#### Input

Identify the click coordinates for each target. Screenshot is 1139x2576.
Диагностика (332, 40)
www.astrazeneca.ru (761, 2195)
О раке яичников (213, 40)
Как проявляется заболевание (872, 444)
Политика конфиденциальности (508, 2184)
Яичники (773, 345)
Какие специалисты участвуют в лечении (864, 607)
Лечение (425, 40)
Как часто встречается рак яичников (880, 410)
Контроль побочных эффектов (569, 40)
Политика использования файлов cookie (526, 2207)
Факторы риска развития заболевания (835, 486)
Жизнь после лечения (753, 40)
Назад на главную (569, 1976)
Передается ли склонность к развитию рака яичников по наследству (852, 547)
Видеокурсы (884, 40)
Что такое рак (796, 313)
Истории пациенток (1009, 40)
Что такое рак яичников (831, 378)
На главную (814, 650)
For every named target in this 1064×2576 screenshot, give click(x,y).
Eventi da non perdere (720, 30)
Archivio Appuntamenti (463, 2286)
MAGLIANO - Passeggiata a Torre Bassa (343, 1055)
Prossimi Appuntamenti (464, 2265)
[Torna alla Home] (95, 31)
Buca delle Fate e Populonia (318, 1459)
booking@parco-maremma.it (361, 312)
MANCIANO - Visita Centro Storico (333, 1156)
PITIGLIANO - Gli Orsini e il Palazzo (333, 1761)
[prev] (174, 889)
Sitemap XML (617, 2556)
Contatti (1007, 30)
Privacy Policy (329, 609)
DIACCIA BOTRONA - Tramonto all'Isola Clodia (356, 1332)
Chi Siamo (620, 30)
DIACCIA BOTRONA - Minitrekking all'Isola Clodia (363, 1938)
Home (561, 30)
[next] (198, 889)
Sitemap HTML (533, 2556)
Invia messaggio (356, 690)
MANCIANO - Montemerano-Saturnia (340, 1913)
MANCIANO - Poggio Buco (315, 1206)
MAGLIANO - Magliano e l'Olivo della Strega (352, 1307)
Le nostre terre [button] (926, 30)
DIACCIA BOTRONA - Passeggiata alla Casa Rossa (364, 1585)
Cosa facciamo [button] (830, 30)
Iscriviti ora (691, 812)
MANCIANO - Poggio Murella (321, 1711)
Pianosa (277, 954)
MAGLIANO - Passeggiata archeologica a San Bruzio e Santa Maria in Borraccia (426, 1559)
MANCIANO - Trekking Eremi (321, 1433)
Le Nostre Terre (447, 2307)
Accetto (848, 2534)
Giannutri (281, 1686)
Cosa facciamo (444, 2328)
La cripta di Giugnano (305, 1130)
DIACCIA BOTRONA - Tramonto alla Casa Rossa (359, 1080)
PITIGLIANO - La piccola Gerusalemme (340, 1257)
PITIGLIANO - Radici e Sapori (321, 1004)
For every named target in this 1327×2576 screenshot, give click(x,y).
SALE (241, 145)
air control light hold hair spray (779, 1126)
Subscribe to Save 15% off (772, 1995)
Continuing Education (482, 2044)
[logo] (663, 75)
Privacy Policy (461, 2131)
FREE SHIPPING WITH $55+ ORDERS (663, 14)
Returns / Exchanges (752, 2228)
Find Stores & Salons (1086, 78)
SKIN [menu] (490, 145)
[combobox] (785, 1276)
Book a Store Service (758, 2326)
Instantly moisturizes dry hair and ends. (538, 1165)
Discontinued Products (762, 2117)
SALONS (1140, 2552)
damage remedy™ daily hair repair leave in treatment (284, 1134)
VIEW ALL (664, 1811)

########

# What the task requires
Print the lines above, unchanged, from the start of the records to the line with "Назад на главную (569, 1976)", including that final line.

# Exercise output
Identify the click coordinates for each target. Screenshot is 1139x2576.
Диагностика (332, 40)
www.astrazeneca.ru (761, 2195)
О раке яичников (213, 40)
Как проявляется заболевание (872, 444)
Политика конфиденциальности (508, 2184)
Яичники (773, 345)
Какие специалисты участвуют в лечении (864, 607)
Лечение (425, 40)
Как часто встречается рак яичников (880, 410)
Контроль побочных эффектов (569, 40)
Политика использования файлов cookie (526, 2207)
Факторы риска развития заболевания (835, 486)
Жизнь после лечения (753, 40)
Назад на главную (569, 1976)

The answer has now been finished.